Il faudrait aussi que les Inspecteurs soutiennent les enseignants qui enseignent, au lieu d’applaudir, comme trop souvent ils le font, ceux qui se contentent de gérer l’ingérable. C’est cela, le « pédagogisme » — cela et rien d’autre. Faire passer les « activités » (un joli mot pour désigner un concept creux) avant la transmission. Disons-le tout net : le prof sait, il parle, l’élève écoute. Et il lève la main pour demander une précision. Pas pour donner son avis sur la bataille de Poitiers ou les discriminations supposées dont il serait victime.

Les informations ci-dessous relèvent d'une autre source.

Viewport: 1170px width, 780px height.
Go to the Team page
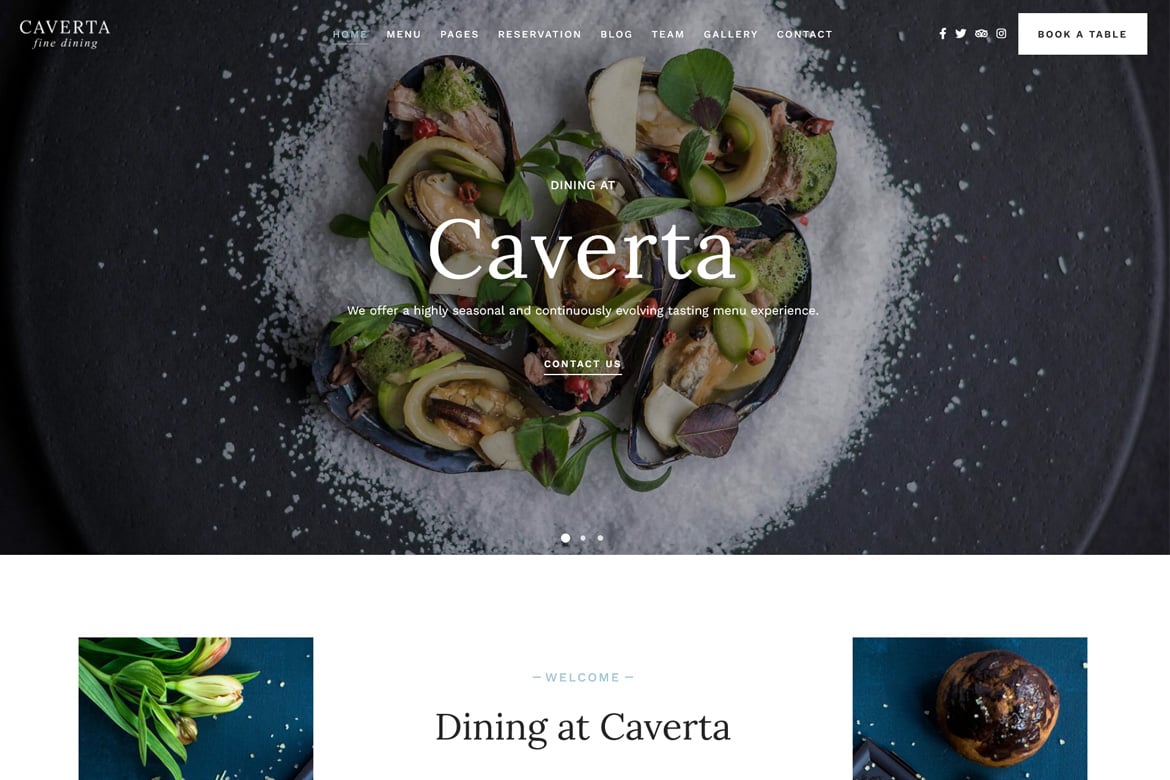pos(668,34)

Parce que les vraies victimes sont les enseignants. Et il aura fallu ce drame pour rappeler que des centaines d’enseignants et de chefs d’établissement sont agressés quotidiennement par des élèves ou des parents qui désormais contestent tout et n’importe quoi.

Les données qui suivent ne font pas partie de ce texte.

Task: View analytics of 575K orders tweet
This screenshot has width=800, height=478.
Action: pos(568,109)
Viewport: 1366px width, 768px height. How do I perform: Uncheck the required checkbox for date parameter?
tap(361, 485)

Il faudrait enfin que l’on inspecte sérieusement les conditions de vie de certains élèves, qui sont soumis à un bourrage de crâne qui n’est rien moins que sectaire, au sens étroit du terme. On ne laisserait pas des enfants en contact avec des parents professant des idées monstrueuses, n’est-ce pas ? On a même un Observatoire des sectes, en France. Eh bien il faut comprendre que dans nombre de familles musulmanes, la foi professée est sectaire, nocive, et à terme monstrueuse. Oui, protégeons les enfants en les dépaysant de leurs familles, si nécessaire. Ce n’est pas une proposition inédite, les révolutionnaires de 93 l’avaient déjà formulée.

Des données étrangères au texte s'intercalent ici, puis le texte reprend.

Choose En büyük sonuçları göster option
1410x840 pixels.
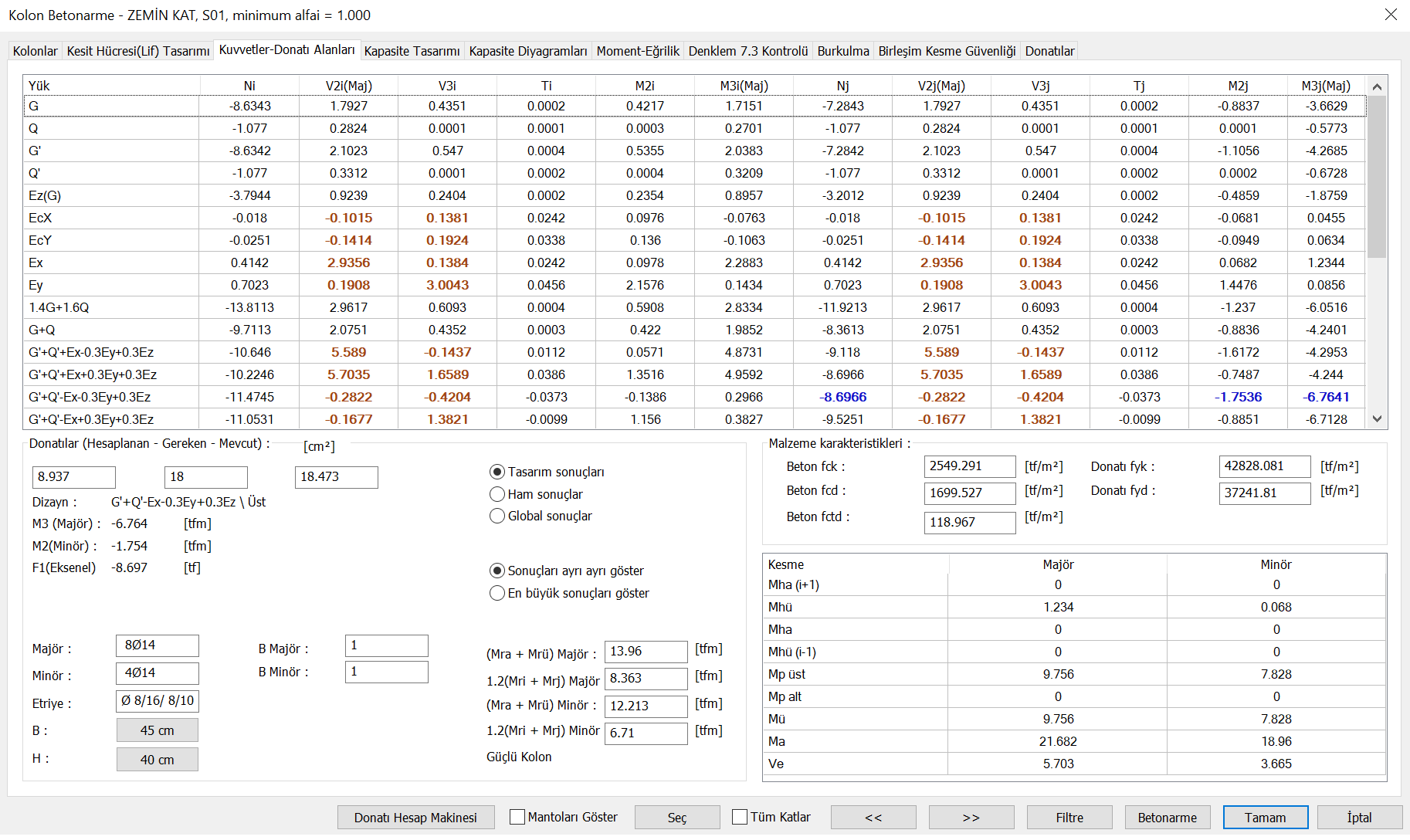point(497,593)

Pierre Duriot : Mais il y a des profs heureux, j’en suis d’ailleurs. Je n’ai jamais lâché ma posture, gardant autorité, ne passant rien à personne sous quelque prétexte que ce soit, m’appliquant à moi même une discipline, avant de l’exiger également des élèves. Et beaucoup d’autres avec moi, mais pas suffisamment sans doute, tant la proximité et la défience entre profs, élèves et parents sont devenues telles qu’il est impossible, en beaucoup d’endroits de restaurer autorité, discipline et travail. Dans ce sens, la hiérarchie issue des gouvernements, de droite, comme de gauche, a transformé l’école en y mettant, au centre, l’élève, en lieu et place du travail, en incitant les établissements scolaires à tenir compte des cultures et à faire du social. C’est ainsi que l’on voit des associations de quartiers, travailler avec les enseignants, pour rédiger, dans la langue d’origine de chaque élève, les mots écrits par l’école. Ceux, comme moi, qui pensons que ce n’est pas à l’école de traduire mais aux parents de faire l’effort, d’apprendre eux-aussi le Français, passons pour d’odieux fachos. Pour que les profs soient heureux, il faut que l’école redevienne un lieu de savoir, où l’on ne tient pas compte de l’origine des élèves, juste de son niveau scolaire et que le prof redevienne, celui qui sait et qui enseigne à ceux qui ne savent pas encore et qui sont là pour apprendre. L’enfer que nous vivons aujourd’hui a toujours été pavé de bonnes intentions. Pour Winnicot, l’inventeur du concept de la mère suffisamment bonne, l’école aura été une mère « trop bonne ».